В тех нечастых случаях, когда в последние годы Ольга Бородина все же появлялась на родной сцене, ей доводилось выступать в партиях главным образом трагических и драматических: Марфа в "Хованщине", Любаша в "Царской невесте", соло в "Реквиеме" Верди и "Александре Невском" Прокофьева. И репертуар ее был все же ограничен: властный императив, скульптурная стать, преимущественно темные и густые краски — скорее масло, нежели темпера. На этот раз дива предстала в совершенно неожиданном амплуа. Возможно, все дело в акустике нового для певицы концертного зала, в котором она до сих пор выступала лишь однажды и в котором отчетливо слышен каждый нюанс ее изощренного голосоведения. Возможно, виноваты законы восприятия и сама ситуация сольного концерта: в оперных спектаклях Бородиной даже в главных ролях всегда мало, а здесь — полноценный двухчасовой монолог, которому не мешают никакие театральные условности.
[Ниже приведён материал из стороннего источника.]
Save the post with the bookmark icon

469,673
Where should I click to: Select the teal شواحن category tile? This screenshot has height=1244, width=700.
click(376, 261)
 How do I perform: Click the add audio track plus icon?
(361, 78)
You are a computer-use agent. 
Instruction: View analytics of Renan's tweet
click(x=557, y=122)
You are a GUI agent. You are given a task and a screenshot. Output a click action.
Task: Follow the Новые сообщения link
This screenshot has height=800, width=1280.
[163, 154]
Но тут ее лирика едва ли не впервые не была отягощена даже малейшим грузом скорби и не отбрасывала даже самой легкой тени, испуская лишь мягкое обаяние и смолянистый бальзам. На глазах у трещащего по швам зала произошло чудо: суровый лик русской оперной иконы замироточил.
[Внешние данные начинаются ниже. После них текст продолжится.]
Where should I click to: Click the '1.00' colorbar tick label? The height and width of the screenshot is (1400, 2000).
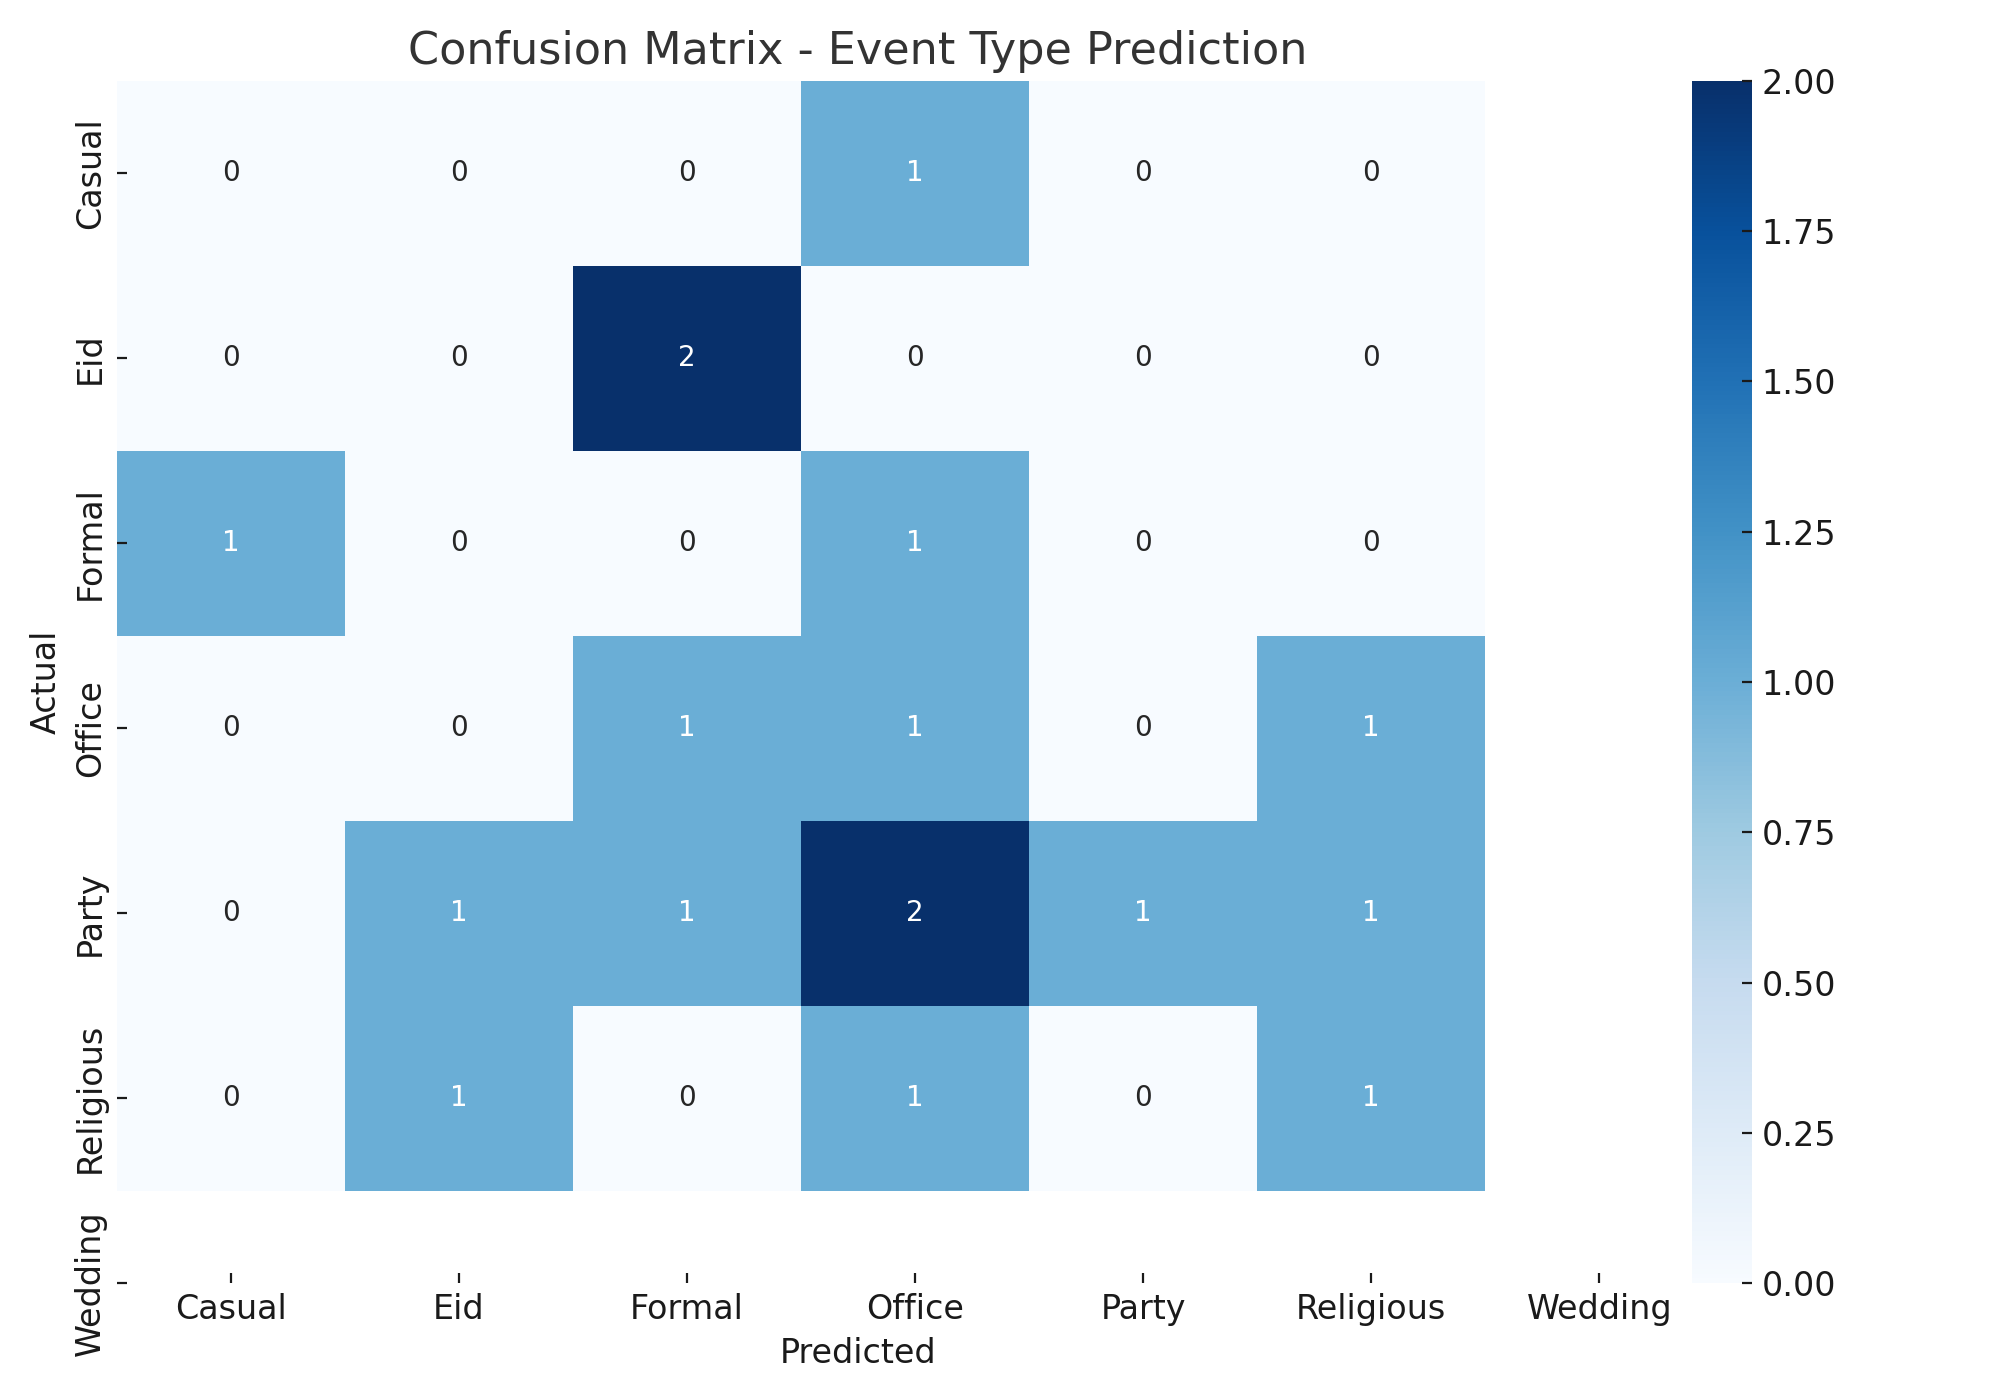pyautogui.click(x=1798, y=683)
Природа феномена расцвета Ольги Бородиной стала во многом понятна к концу вечера. В отличие от многих своих коллег по первому гергиевскому призыву, по-прежнему лучшее отечественное меццо всегда отличало чувство меры. Она никогда не пыталась перепеть весь мировой репертуар и включить в свой послужной список как можно больше оперных сцен, с молодости, впрочем, имея возможность выступать лишь на главных площадках планеты. Она предпочитала скорее разрывать, чем подписывать контракты — даже в тех случаях, когда это были контракты с самыми влиятельными институтами, вроде Венской оперы. И на театральной сцене, и на концертной эстраде она всегда умела оставаться бессуетной и соразмерной масштабу своего таланта. Это исключительное качество позволяет певице, вышедшей на западный рынок еще в самом начале 1990-х, по сей день с легкостью обходить (или скорее не замечать) конкуренток из числа активно вливающихся в межконтинентальную оперную индустрию молодых да ранних: они ярко загораются, но быстро гаснут, сияние же с умом тратящей энергию Ольги Бородиной с годами и не думает тускнеть.